オープニング
ロンドン
いよいよホームズに借りを返すときが来たようだ。
いいか、用意しておいたものを間違いなく届けておくんだぞ。
これか?
これはホームズへのささやかな贈り物だ。
私からの挑戦状だ。
はっはっはっはっ…
セント・ジェームス・ホール ロビー
ホームズ「実に素晴らしい演奏だったね。
特にコーネルのヴァイオリンは最高だ。
ワトスン「なんと言ってもヴァイオリンがすごいよ。
さすが世界一といわれているストラディヴァリだ。
音の艶といい、その響きといい絶品だね。
ぜひ僕も一度でいいから、あのストラディバリを弾いてみたいよ。
ホームズ、この感動を忘れないうちに下宿に戻ろうじゃないか。
前回はまんまとやられてしまったが、今回はホームズ、
お前の鼻を明かしてやるぞ。
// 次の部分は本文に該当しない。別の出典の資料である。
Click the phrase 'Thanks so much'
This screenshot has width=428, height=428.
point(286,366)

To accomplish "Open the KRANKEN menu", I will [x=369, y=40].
楽しみに待っているがいい。
コーネル「ホームズさん、ワトスンさん、ここでお会いできるとはなんて幸運なんだ。
実は、お願いしたいことがあるんです。
ホームズさんならストラディヴァリをご存知だと思います。
世界でも数少ないヴァイオリンの名器です。
私が持っているストラディヴァリを盗んでやるという脅迫状が、今朝届いたんです。
親愛なるコーネル君
既に私の名前はお聞き及びのことと思う。
そう、あのホームズですら捕まえることの出来ない男である。君が持っているヴァイオリンの名器 ストラディヴァリを戴くことにした。
演奏会の間に必ず盗み出してみせると約束しよう。